Democratic Kampuchea's relations with Vietnam and Thailand worsened rapidly as a result of border clashes and ideological differences. While communist, the CPK was fiercely anti-Vietnamese, and most of its members who had lived in Vietnam were purged. Democratic Kampuchea established close ties with China, and the Cambodian-Vietnamese conflict became part of the Sino-Soviet rivalry, with Moscow backing Vietnam. Border clashes worsened when Democratic Kampuchea's military attacked villages in Vietnam.

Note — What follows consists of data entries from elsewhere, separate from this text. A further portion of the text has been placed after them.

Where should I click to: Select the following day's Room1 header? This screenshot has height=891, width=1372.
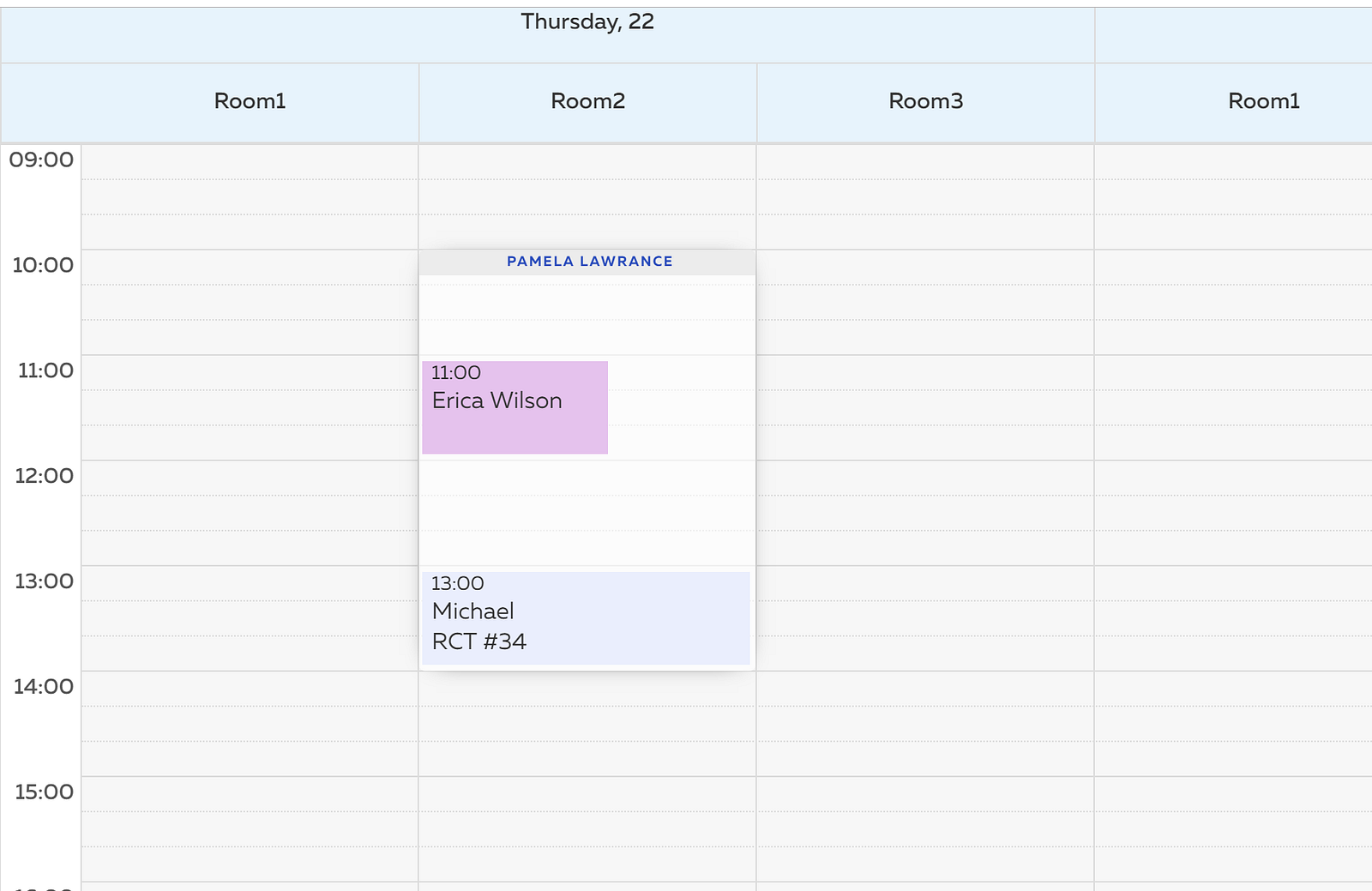tap(1263, 101)
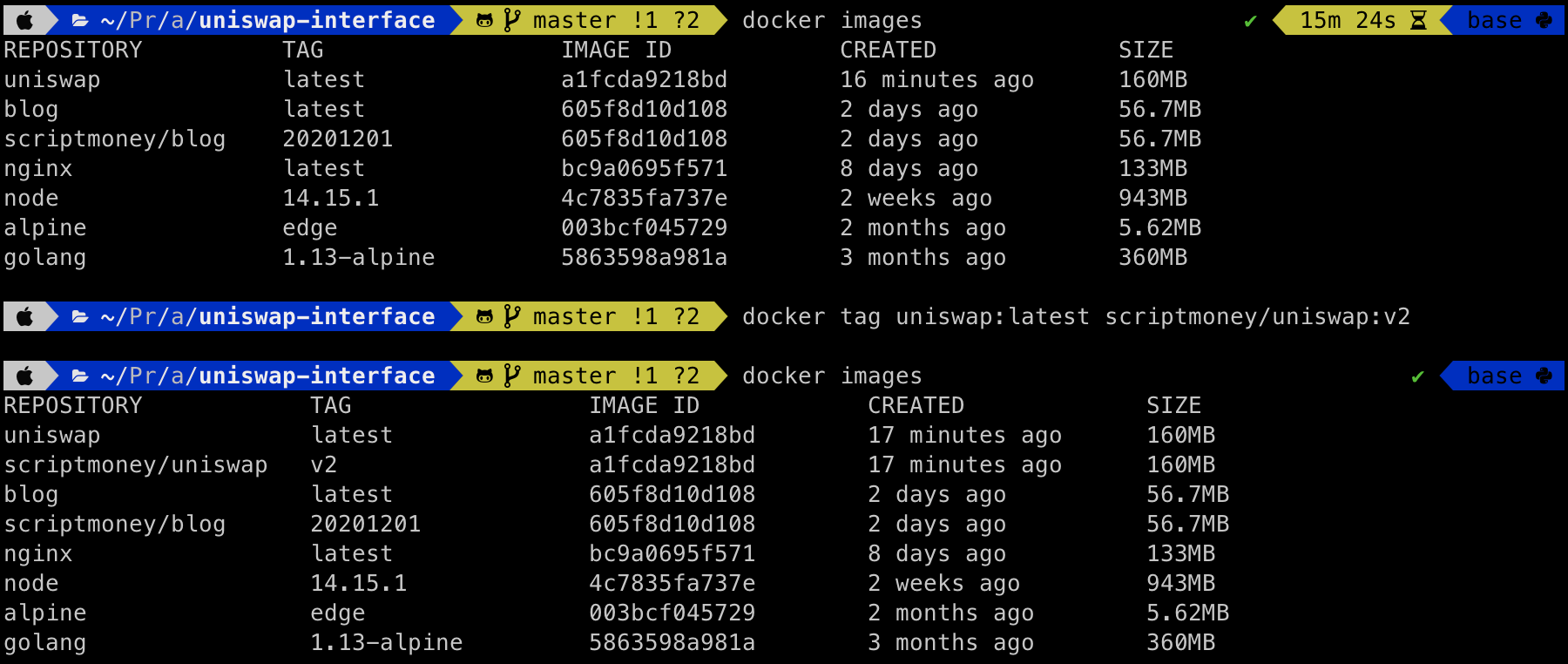
Task: Click the uniswap-interface path on the 15m 24s prompt
Action: tap(317, 20)
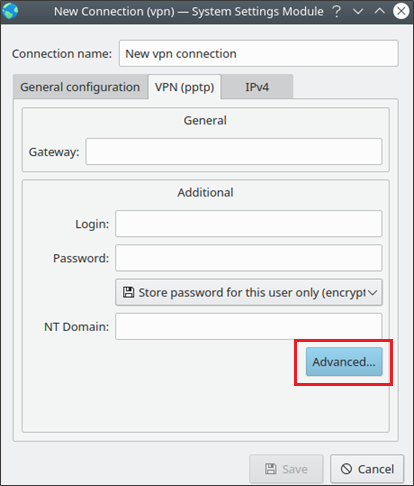Click the floppy icon on Save button
Image resolution: width=414 pixels, height=486 pixels.
271,469
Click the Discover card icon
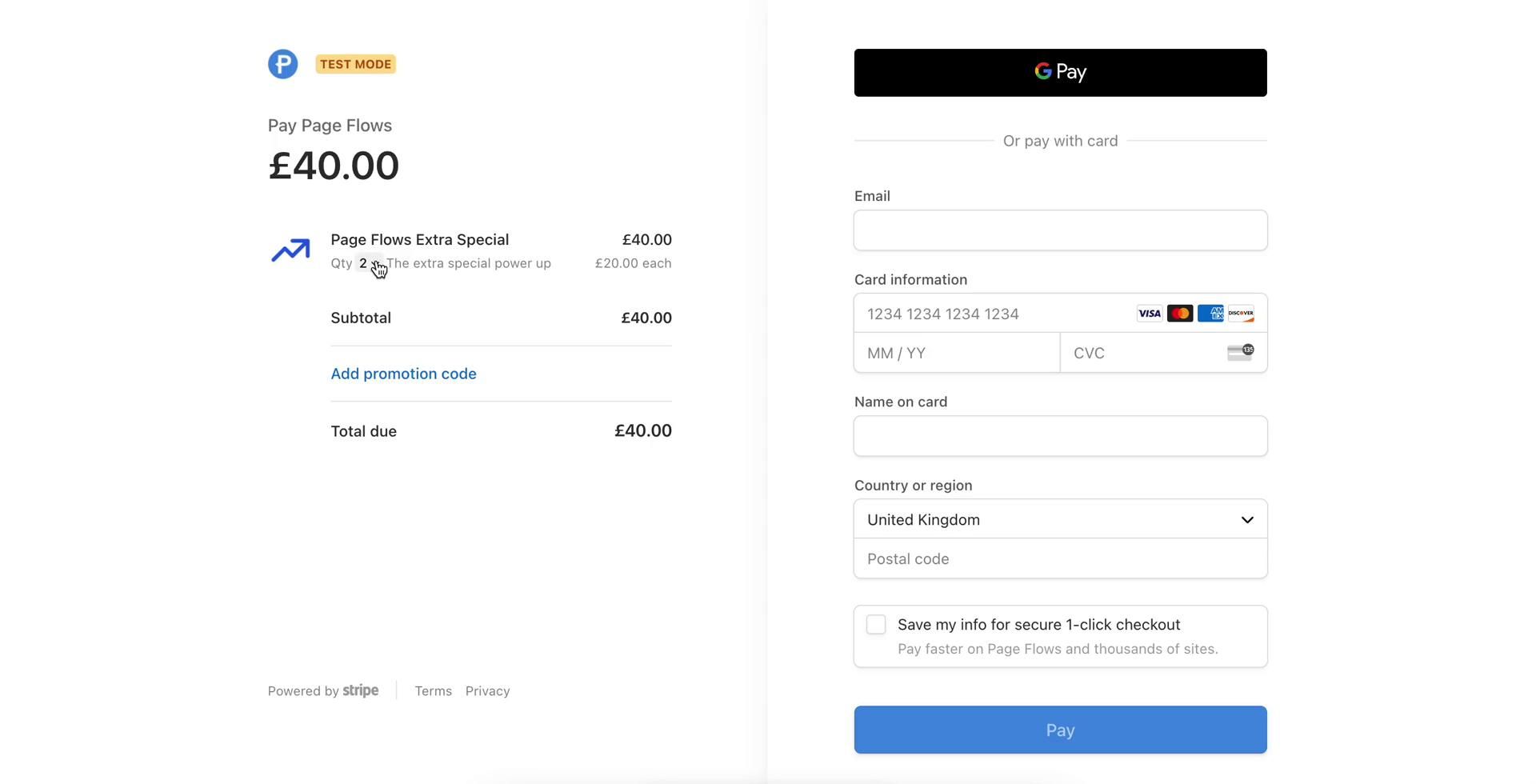Screen dimensions: 1536x784 click(x=1241, y=314)
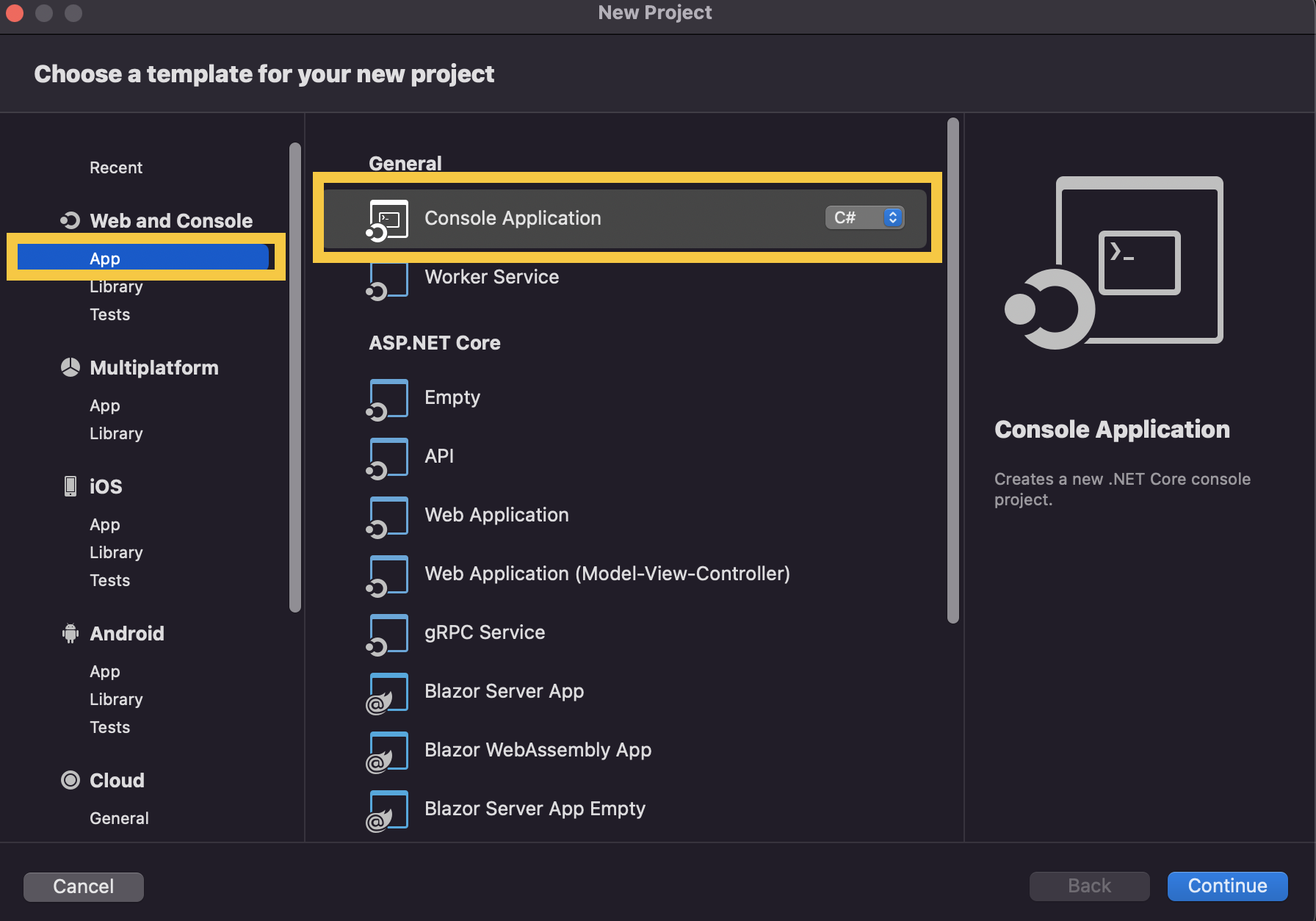Choose Tests under iOS
Image resolution: width=1316 pixels, height=921 pixels.
coord(109,580)
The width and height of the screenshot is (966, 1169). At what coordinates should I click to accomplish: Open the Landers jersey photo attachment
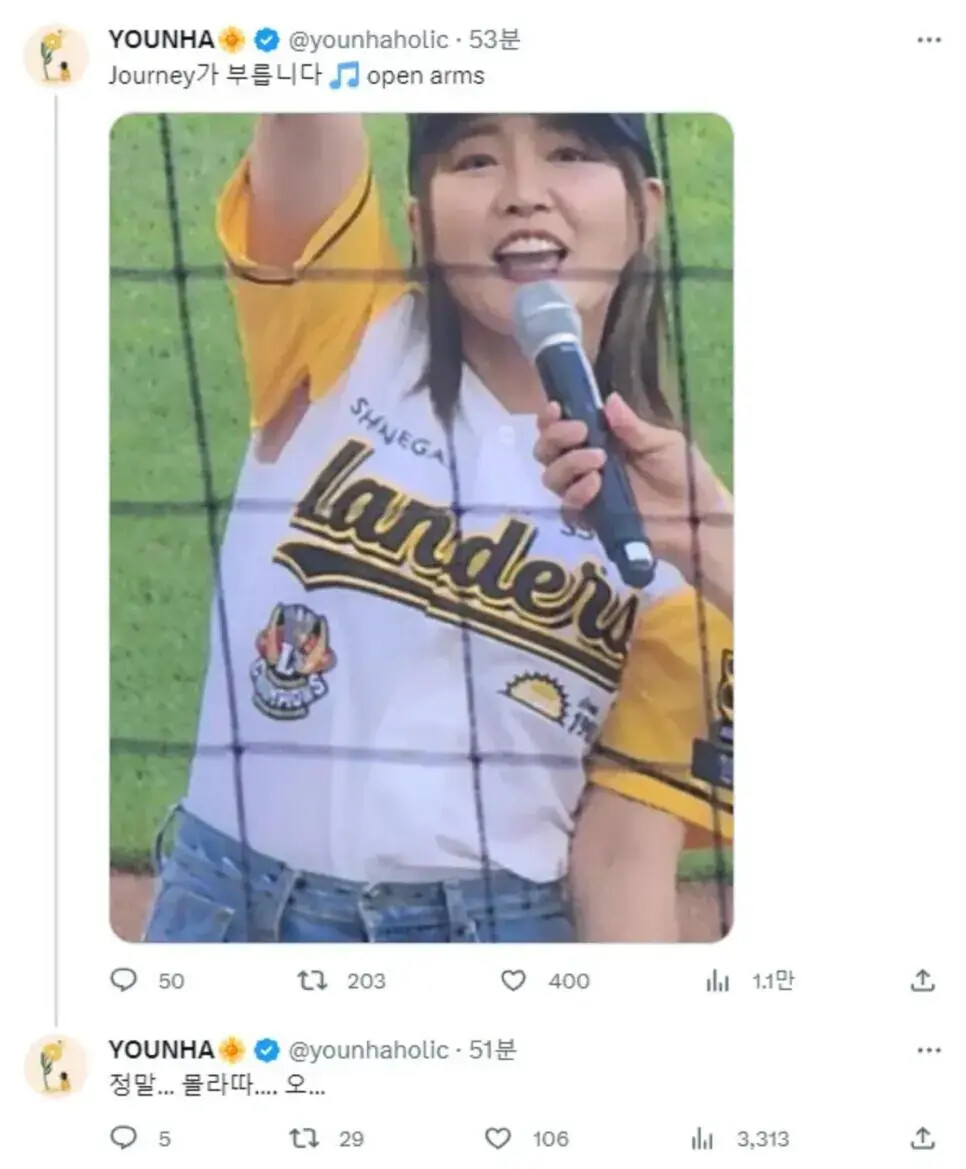point(421,527)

In mid-1978, Vietnamese forces invaded Cambodia, advancing about 30 miles before the arrival of the rainy season. In December 1978, Vietnam announced formation of the Kampuchean United Front for National Salvation (KUFNS) under Heng Samrin, a former DK division commander. It was composed of Khmer communists who had remained in Vietnam after 1975 and officials from the eastern sector--like Heng Samrin and Hun Sen--who had fled to Vietnam from Cambodia in 1978. In late December 1978, Vietnamese forces launched a full invasion of Cambodia, capturing Phnom Penh on January 7, 1979 and driving the remnants of Democratic Kampuchea's army westward toward Thailand.